Task statement: The output consists only of the lines from the one with "Task: Click the printer icon next to Print" through the end of the records, each printed exactly, and contains no pictures.

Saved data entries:
+ + +

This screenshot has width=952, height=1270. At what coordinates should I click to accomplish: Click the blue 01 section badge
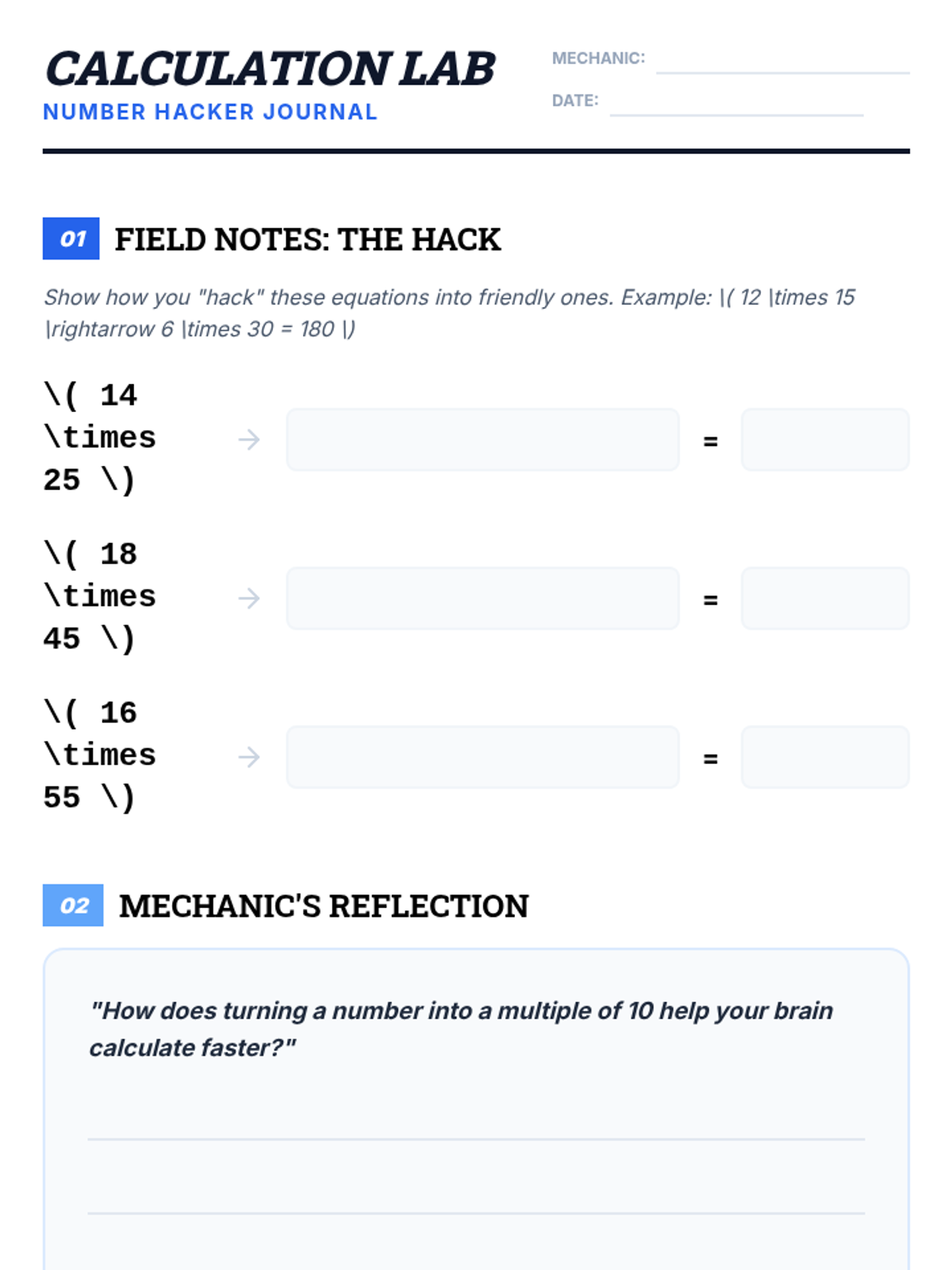point(71,239)
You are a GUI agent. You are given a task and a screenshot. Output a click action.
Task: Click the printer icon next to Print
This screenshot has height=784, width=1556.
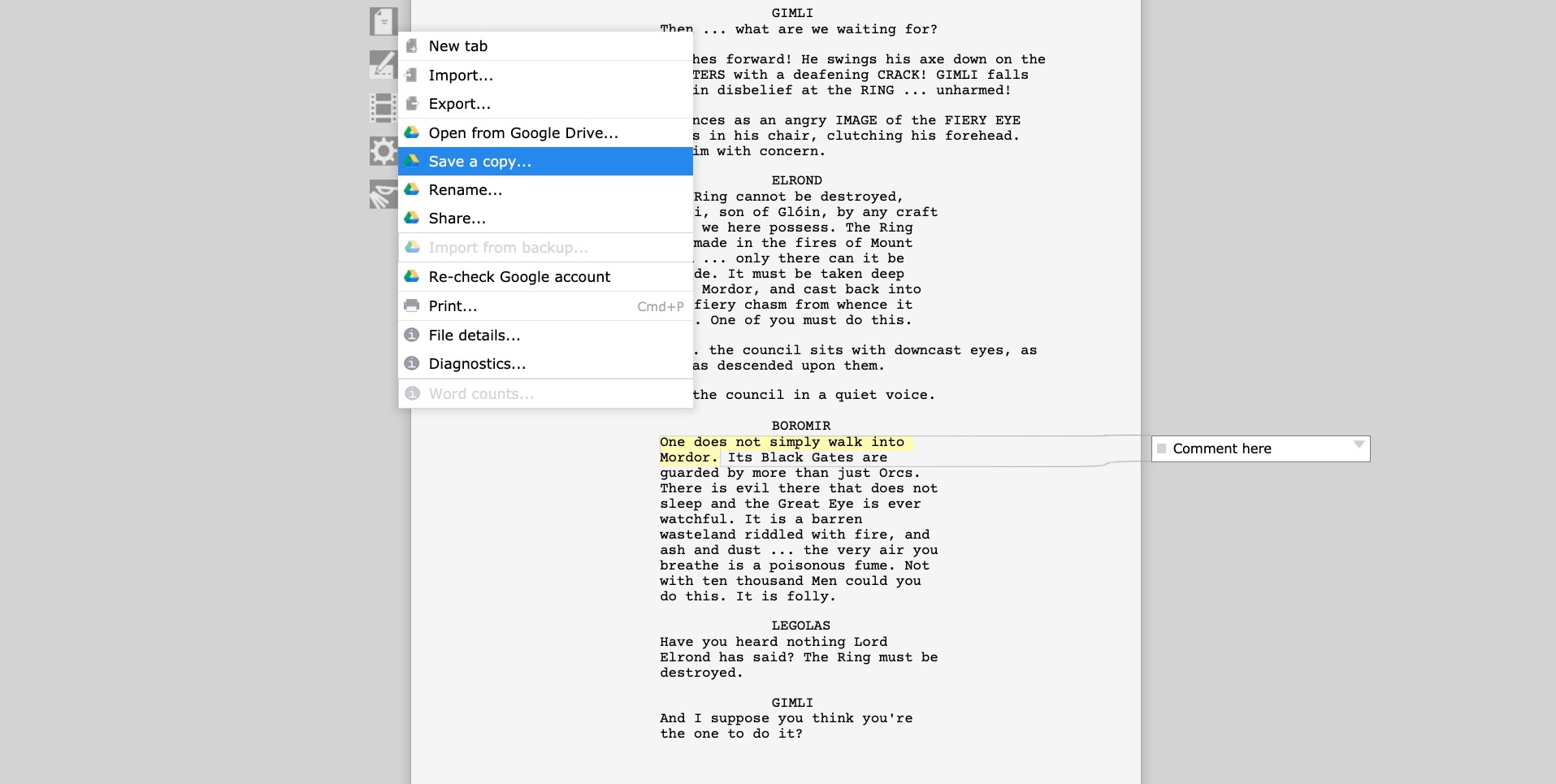coord(412,306)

+ + +

Answer for this exercise:
Task: Click the printer icon next to Print
This screenshot has height=784, width=1556.
coord(412,306)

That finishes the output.